--- Information given ---
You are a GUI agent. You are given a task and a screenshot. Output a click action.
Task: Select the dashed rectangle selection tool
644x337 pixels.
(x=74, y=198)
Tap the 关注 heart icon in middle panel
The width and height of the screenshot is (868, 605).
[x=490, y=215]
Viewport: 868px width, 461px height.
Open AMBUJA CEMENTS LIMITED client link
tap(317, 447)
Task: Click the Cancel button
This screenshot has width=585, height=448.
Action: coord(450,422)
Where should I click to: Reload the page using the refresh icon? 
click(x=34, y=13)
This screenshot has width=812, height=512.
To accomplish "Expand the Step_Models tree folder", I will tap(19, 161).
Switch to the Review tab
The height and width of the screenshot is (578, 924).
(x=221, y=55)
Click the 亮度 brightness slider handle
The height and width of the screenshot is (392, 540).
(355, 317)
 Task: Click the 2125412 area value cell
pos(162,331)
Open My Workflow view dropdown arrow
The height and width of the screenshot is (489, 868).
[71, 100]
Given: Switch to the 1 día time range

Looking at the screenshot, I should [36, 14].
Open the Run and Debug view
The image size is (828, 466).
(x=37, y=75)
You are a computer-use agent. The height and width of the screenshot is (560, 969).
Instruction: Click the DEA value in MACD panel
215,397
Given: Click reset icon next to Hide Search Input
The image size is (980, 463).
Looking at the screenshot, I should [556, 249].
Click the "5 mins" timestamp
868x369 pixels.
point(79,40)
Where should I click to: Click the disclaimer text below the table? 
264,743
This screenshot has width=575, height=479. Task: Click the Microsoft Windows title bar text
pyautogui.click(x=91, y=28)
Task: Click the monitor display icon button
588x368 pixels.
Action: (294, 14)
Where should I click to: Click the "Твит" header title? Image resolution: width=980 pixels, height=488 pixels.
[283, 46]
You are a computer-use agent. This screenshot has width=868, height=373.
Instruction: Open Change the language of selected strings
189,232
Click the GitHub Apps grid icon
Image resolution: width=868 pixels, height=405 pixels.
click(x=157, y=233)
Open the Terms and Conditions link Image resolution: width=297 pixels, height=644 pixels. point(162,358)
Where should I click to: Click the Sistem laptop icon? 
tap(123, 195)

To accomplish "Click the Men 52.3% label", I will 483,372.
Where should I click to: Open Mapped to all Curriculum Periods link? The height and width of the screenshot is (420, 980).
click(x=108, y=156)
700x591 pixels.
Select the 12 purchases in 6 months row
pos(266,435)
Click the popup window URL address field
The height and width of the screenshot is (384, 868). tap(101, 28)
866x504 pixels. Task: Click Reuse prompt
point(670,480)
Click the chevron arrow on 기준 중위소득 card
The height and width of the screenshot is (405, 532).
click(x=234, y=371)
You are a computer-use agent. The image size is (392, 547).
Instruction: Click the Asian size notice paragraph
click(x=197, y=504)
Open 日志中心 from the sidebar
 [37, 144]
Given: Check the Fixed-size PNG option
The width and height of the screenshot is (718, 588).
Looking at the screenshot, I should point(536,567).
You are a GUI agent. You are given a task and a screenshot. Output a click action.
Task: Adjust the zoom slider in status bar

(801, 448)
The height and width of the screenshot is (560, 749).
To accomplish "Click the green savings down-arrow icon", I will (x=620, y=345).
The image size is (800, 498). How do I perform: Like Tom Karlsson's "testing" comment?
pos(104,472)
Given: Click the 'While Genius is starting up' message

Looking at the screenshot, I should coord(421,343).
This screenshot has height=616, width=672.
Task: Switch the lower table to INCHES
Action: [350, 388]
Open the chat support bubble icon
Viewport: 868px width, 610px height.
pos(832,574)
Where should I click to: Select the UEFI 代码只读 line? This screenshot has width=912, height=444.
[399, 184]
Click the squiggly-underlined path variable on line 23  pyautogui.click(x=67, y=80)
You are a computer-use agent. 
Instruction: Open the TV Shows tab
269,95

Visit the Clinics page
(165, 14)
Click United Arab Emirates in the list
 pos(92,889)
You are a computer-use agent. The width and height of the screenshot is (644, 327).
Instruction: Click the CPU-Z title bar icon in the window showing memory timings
---
■ **Work instructions**: As the answer, set down only the lines from the data above between the one holding "Open AMBUJA CEMENTS LIMITED client link" and the one holding "You are a computer-use agent. The height", inclusive, exactly as they read.

■ **Output for this task**:
Open AMBUJA CEMENTS LIMITED client link
tap(317, 447)
Task: Click the Cancel button
This screenshot has width=585, height=448.
Action: coord(450,422)
Where should I click to: Reload the page using the refresh icon? 
click(x=34, y=13)
This screenshot has width=812, height=512.
To accomplish "Expand the Step_Models tree folder", I will tap(19, 161).
Switch to the Review tab
The height and width of the screenshot is (578, 924).
(x=221, y=55)
Click the 亮度 brightness slider handle
The height and width of the screenshot is (392, 540).
(355, 317)
 Task: Click the 2125412 area value cell
pos(162,331)
Open My Workflow view dropdown arrow
The height and width of the screenshot is (489, 868).
[71, 100]
Given: Switch to the 1 día time range

Looking at the screenshot, I should [36, 14].
Open the Run and Debug view
The image size is (828, 466).
(x=37, y=75)
You are a computer-use agent. The height and width of the screenshot is (560, 969).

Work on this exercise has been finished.